— SOURCE EXCERPT —
Derek Jarman: Les Archives
10.09.2020
Derek Jarman: les archives is conceived as an interlude between the first part of the Modern Nature project, which took place in September 2019, and the second chapter that is set to start on September 25-27, 2020.
Curated by Elias Carella, Derek Jarman: les archives offers a glimpse into the growing research and archive material that has been collected at La Becque around the work and life of Derek Jarman while developing site-specific artistic interventions revolving around a garden designed as an homage to the British artist and filmmaker’s Prospect Cottage. This first event in the series will include a talk by artist Camille Dumond, a screening of Jarman’s feature-length film The Garden (1990), and a presentation of Ian Wooldridge’s video Infamy Effeminacy (2018).

— ROWS —

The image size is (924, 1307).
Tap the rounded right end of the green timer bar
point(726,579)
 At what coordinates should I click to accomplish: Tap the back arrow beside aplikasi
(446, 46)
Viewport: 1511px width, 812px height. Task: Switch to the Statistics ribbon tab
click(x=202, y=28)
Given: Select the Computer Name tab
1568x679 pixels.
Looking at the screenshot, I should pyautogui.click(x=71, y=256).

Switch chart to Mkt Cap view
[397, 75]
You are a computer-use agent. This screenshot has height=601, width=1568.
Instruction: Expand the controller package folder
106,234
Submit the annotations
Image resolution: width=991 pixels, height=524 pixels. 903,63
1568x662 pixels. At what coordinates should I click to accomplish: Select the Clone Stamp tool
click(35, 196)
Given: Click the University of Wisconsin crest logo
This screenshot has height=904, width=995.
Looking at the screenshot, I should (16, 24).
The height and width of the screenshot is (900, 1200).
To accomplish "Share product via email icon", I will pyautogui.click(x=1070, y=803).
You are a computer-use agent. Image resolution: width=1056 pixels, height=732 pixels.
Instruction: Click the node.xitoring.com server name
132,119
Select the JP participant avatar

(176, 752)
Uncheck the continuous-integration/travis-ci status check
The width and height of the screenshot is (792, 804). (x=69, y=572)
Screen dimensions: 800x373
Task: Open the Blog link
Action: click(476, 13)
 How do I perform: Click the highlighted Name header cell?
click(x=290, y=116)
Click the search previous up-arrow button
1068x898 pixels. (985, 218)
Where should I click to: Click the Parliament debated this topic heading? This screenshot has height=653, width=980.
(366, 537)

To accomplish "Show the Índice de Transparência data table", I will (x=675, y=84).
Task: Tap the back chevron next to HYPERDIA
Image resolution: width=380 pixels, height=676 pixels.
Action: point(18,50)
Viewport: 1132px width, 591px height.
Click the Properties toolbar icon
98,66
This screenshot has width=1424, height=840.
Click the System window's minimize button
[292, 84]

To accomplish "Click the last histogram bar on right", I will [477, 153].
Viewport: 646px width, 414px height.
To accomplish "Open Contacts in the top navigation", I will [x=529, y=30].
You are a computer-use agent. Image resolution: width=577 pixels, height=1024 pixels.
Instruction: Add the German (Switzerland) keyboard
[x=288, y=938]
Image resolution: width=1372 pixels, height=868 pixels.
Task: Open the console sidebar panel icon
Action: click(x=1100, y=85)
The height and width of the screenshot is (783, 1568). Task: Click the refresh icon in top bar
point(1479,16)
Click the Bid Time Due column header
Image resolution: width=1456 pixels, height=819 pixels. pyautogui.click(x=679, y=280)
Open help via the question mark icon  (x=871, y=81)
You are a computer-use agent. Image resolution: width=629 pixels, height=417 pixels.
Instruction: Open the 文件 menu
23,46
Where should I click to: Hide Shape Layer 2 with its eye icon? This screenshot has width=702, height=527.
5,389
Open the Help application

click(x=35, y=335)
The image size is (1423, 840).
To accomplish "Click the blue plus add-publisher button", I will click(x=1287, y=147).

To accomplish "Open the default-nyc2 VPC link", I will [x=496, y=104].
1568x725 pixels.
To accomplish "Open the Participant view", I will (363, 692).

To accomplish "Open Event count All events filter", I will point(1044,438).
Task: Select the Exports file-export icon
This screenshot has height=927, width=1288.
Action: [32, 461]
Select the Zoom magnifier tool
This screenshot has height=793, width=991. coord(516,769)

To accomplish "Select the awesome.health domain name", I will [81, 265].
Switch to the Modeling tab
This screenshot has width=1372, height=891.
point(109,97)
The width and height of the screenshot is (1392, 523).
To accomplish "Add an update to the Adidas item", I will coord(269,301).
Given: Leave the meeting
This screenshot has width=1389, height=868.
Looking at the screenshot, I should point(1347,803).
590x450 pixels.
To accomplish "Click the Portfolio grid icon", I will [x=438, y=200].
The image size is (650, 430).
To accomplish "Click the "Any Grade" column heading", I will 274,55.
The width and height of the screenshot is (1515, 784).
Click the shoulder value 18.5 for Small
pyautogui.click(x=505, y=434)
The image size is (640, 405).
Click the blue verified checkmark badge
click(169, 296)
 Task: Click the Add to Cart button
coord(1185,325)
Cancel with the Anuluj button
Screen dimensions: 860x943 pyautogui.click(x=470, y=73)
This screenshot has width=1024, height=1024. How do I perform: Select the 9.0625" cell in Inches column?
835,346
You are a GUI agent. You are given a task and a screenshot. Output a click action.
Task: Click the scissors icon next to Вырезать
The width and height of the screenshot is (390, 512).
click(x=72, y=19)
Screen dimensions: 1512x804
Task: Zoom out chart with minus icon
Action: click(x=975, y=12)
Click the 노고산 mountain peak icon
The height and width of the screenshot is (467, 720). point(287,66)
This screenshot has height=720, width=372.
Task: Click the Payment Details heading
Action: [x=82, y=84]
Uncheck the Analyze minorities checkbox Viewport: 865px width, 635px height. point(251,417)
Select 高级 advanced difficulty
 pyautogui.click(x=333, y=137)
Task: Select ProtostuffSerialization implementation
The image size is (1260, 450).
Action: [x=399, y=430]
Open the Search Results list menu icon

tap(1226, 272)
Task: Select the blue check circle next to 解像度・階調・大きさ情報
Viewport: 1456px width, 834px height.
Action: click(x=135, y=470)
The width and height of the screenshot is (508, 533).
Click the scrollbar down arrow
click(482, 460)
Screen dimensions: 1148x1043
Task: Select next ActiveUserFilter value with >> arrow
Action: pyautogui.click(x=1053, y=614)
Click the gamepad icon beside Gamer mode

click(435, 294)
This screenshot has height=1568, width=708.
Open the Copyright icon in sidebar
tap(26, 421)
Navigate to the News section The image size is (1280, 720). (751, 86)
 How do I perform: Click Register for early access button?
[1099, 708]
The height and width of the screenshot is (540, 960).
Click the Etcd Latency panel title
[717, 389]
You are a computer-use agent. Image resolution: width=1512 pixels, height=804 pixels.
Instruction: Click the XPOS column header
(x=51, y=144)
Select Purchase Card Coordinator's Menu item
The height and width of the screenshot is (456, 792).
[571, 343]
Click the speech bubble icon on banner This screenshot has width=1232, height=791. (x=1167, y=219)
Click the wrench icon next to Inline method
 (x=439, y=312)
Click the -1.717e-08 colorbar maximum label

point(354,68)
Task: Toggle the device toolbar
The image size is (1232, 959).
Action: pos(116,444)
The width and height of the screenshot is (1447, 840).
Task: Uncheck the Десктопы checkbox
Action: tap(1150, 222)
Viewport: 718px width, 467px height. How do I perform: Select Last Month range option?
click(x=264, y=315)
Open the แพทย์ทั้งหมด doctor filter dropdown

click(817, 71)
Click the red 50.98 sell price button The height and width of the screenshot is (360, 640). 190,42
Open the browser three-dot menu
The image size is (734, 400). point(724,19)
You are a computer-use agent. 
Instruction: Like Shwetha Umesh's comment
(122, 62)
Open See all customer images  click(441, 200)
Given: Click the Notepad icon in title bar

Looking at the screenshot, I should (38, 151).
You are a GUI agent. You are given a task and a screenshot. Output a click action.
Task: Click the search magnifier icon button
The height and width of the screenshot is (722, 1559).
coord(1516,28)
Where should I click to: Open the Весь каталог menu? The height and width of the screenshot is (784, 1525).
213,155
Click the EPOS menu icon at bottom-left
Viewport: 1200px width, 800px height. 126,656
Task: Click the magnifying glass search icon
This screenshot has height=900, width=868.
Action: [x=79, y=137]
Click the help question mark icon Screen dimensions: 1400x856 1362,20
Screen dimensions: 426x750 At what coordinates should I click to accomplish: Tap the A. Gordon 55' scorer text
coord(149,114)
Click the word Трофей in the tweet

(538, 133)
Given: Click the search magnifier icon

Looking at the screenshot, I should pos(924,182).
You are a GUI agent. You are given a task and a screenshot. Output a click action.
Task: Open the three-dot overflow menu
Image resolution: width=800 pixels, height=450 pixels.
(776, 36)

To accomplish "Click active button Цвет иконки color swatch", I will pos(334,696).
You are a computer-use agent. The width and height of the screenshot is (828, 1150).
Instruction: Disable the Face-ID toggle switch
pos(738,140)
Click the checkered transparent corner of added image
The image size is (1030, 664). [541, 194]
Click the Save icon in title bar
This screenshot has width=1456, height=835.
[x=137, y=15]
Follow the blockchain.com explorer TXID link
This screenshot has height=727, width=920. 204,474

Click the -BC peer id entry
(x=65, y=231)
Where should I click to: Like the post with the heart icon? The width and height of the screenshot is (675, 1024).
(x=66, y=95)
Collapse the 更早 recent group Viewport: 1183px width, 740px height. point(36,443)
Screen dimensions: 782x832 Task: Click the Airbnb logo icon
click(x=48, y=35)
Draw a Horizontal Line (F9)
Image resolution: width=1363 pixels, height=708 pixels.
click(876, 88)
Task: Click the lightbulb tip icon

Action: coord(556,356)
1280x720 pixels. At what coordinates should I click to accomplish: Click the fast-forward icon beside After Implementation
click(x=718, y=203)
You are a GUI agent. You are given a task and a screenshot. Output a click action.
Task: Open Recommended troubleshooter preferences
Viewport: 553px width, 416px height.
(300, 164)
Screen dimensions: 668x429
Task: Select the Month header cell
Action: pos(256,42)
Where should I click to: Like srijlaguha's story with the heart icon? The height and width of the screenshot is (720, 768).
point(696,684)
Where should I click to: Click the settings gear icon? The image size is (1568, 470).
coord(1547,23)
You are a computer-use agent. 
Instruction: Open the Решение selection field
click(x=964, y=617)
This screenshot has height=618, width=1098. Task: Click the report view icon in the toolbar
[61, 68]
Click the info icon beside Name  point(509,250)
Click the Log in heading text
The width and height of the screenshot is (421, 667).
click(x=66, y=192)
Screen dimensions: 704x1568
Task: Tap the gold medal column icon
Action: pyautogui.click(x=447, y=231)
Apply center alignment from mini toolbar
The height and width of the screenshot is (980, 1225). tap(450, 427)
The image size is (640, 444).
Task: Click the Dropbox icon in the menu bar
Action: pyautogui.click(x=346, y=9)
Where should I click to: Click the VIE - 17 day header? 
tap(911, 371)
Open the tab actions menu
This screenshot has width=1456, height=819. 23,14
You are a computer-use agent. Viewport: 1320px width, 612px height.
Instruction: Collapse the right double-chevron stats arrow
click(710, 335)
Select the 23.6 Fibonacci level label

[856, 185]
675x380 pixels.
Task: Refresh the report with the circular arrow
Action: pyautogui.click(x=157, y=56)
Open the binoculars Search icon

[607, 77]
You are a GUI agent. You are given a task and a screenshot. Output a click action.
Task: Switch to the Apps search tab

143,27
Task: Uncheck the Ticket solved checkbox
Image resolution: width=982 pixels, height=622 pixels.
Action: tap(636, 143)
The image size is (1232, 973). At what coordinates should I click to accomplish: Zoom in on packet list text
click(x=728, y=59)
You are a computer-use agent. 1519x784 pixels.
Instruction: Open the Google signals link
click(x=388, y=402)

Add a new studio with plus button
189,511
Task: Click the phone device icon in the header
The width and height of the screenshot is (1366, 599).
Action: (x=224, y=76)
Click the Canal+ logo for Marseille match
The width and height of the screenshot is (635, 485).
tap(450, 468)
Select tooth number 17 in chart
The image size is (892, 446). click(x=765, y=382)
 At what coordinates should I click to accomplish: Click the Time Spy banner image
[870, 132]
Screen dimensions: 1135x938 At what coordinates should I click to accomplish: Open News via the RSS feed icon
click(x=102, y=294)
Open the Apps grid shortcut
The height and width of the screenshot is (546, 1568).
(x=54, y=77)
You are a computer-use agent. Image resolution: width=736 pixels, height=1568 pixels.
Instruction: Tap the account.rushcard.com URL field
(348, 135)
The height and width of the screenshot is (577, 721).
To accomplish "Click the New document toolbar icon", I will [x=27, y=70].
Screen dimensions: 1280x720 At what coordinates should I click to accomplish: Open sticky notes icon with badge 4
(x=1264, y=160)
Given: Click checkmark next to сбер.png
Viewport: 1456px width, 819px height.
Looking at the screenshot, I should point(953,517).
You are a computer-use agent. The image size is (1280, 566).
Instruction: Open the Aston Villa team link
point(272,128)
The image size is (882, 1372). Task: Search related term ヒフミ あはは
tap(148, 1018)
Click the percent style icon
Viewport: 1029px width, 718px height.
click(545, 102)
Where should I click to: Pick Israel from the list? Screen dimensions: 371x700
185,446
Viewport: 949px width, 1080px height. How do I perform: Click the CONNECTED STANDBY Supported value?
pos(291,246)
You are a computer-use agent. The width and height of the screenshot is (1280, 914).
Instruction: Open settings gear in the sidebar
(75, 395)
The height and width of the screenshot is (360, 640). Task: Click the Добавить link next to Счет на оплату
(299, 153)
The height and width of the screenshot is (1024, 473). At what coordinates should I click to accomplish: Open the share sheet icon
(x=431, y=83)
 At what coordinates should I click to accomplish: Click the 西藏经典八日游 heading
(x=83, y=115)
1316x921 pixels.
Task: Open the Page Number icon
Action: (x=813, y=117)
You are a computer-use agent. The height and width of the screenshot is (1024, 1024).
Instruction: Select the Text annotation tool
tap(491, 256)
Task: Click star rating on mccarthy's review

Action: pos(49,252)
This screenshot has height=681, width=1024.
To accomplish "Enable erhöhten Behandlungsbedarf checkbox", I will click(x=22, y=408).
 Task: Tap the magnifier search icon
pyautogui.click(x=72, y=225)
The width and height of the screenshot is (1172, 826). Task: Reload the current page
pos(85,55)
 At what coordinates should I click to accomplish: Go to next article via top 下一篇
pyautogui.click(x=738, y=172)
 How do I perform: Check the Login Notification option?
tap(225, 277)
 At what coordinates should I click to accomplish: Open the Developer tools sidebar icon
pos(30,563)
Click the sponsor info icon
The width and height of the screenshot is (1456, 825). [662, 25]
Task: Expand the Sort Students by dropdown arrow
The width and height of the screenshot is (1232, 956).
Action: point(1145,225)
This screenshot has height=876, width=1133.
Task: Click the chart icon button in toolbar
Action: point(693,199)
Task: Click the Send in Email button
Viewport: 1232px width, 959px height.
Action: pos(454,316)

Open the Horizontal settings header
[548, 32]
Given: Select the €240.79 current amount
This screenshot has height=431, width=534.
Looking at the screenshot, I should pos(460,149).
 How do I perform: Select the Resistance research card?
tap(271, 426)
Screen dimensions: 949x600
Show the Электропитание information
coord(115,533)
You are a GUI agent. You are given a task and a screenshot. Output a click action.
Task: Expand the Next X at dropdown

— WORK INSTRUCTIONS —
**1.** List every person named in the Derek Jarman archives text.
**2.** In the Derek Jarman archives text, reproduce the passage from "Curated by Elias" up to and including "Infamy Effeminacy (2018).", with "homage" swapped for "tribute".

— RESPONSES —
**1.** Derek Jarman, Elias Carella, Camille Dumond, Ian Wooldridge

**2.**
Curated by Elias Carella, Derek Jarman: les archives offers a glimpse into the growing research and archive material that has been collected at La Becque around the work and life of Derek Jarman while developing site-specific artistic interventions revolving around a garden designed as an tribute to the British artist and filmmaker’s Prospect Cottage. This first event in the series will include a talk by artist Camille Dumond, a screening of Jarman’s feature-length film The Garden (1990), and a presentation of Ian Wooldridge’s video Infamy Effeminacy (2018).